He said hard things to the reformer, especially to the Abolitionist, in his “Lecture on the Times.” It would have taken a long while to get rid of slavery if some of Emerson’s teachings in this lecture had been accepted as the true gospel of liberty. But how much its last sentence covers with its soothing tribute!
“All the newspapers, all the tongues of today will of course defame what is noble; but you who hold not of to-day, not of the times, but of the Everlasting, are to stand for it; and the highest compliment man ever receives from Heaven is the sending to him its disguised and discredited angels.”
The Lecture called “The Transcendentalist” will naturally be looked at with peculiar interest, inasmuch as this term has been very commonly applied to Emerson, and to many who were considered his disciples. It has a proper philosophical meaning, and it has also a local and accidental application to the individuals of a group which came together very much as any literary club might collect about a teacher. All this comes out clearly enough in the Lecture. In the first place, Emerson explains that the “_new views_,” as they are called, are the oldest of thoughts cast in a new mould.
“What is popularly called Transcendentalism among us is Idealism: Idealism as it appears in 1842. As thinkers, mankind have ever divided into two sects, Materialists and Idealists; the first class founding on experience, the second on consciousness; the first class beginning to think from the data of the senses, the second class perceive that the senses are not final, and say, the senses give us representations of things, but what are the things themselves, they cannot tell. The materialist insists on facts, on history, on the force of circumstances and the animal wants of man; the idealist on the power of Thought and of Will, on inspiration, on miracle, on individual culture.”

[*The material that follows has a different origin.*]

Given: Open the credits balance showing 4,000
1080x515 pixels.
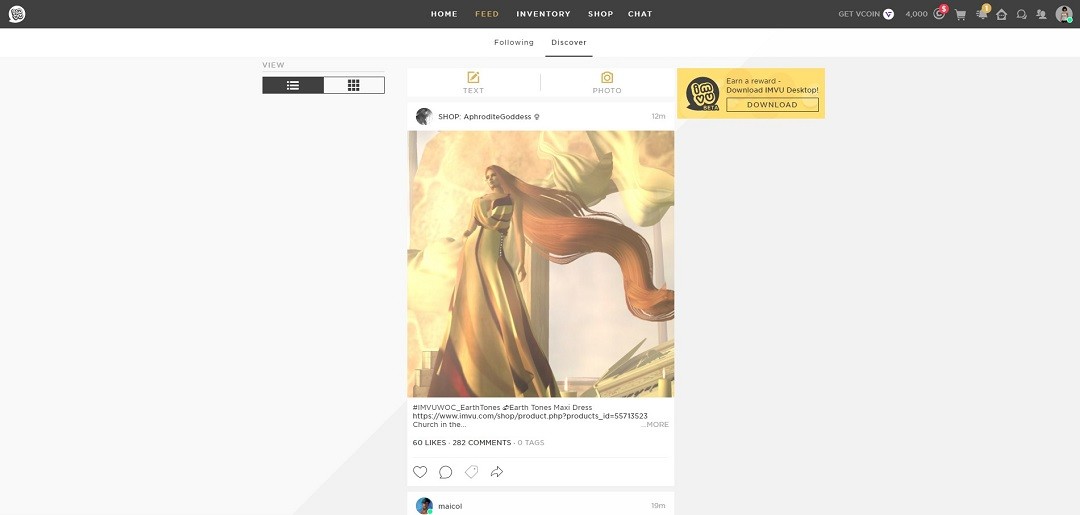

“The materialist takes his departure from the external world, and esteems a man as one product of that. The idealist takes his departure from his consciousness, and reckons the world an appearance.–His thought, that is the Universe.”
The association of scholars and thinkers to which the name of “Transcendentalists” was applied, and which made itself an organ in the periodical known as “The Dial,” has been written about by many who were in the movement, and others who looked on or got their knowledge of it at second hand. Emerson was closely associated with these “same Transcendentalists,” and a leading contributor to “The Dial,” which was their organ. The movement borrowed its inspiration more from him than from any other source, and the periodical owed more to him than to any other writer. So far as his own relation to the circle of illuminati and the dial which they shone upon was concerned, he himself is the best witness.
In his “Historic Notes of Life and Letters in New England,” he sketches in a rapid way the series of intellectual movements which led to the development of the “new views” above mentioned. “There are always two parties,” he says, “the party of the Past and the party of the Future; the Establishment and the Movement.”
About 1820, and in the twenty years which followed, an era of activity manifested itself in the churches, in politics, in philanthropy, in literature. In our own community the influence of Swedenborg and of the genius and character of Dr. Channing were among the more immediate early causes of the mental agitation. Emerson attributes a great importance to the scholarship, the rhetoric, the eloquence, of Edward Everett, who returned to Boston in 1820, after five years of study in Europe. Edward Everett is already to a great extent a tradition, somewhat as Rufus Choate is, a voice, a fading echo, as must be the memory of every great orator. These wondrous personalities have their truest and warmest life in a few old men’s memories. It is therefore with delight that one who remembers Everett in his robes of rhetorical splendor, who recalls his full-blown, high-colored, double-flowered periods, the rich, resonant, grave, far-reaching music of his speech, with just enough of nasal vibration to give the vocal sounding-board its proper value in the harmonies of utterance,–it is with delight that such a one reads the glowing words of Emerson whenever he refers to Edward Everett. It is enough if he himself caught inspiration from those eloquent lips; but many a listener has had his youthful enthusiasm fired by that great master of academic oratory.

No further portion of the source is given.